Collected data entries:
------------------------

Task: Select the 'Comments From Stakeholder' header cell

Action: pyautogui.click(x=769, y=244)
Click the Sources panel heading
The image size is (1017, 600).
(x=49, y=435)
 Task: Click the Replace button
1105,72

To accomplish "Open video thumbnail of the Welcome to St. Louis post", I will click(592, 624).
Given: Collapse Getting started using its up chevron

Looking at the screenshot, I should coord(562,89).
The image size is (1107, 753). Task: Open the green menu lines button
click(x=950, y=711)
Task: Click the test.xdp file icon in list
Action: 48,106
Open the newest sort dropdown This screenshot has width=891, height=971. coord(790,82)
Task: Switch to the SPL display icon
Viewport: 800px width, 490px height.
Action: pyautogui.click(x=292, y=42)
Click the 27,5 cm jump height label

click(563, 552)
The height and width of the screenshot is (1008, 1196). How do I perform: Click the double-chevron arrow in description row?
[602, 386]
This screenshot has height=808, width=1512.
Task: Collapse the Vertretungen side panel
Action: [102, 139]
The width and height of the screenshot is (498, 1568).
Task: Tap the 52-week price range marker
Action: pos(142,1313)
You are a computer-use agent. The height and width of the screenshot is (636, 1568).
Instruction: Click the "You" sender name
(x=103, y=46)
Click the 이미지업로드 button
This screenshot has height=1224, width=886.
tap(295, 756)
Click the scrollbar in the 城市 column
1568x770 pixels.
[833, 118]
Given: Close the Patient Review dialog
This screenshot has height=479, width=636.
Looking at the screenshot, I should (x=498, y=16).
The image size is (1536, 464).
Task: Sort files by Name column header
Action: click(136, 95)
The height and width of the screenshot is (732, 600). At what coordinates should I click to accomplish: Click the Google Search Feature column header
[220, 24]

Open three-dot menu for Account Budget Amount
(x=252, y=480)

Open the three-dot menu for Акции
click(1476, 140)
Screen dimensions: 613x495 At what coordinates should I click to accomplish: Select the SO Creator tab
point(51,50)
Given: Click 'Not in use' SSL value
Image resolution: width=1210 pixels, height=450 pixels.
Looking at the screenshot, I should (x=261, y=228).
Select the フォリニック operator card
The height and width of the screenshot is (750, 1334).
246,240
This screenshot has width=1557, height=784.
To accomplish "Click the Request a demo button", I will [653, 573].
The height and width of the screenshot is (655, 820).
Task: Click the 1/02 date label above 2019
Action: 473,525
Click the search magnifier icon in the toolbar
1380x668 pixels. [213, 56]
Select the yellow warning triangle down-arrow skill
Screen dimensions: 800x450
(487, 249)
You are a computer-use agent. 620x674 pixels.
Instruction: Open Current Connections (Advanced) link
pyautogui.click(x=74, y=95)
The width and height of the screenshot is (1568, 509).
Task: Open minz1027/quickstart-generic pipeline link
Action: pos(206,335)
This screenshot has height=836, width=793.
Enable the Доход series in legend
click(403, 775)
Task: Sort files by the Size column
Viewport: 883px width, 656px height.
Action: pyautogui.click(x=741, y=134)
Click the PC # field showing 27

------------------------

[PROBLEM TO SOLVE] Every line above with the string "agent" in it should be copied into the answer.

[EXERCISE SOLUTION]
You are a computer-use agent. The height and width of the screenshot is (636, 1568).
You are a computer-use agent. 620x674 pixels.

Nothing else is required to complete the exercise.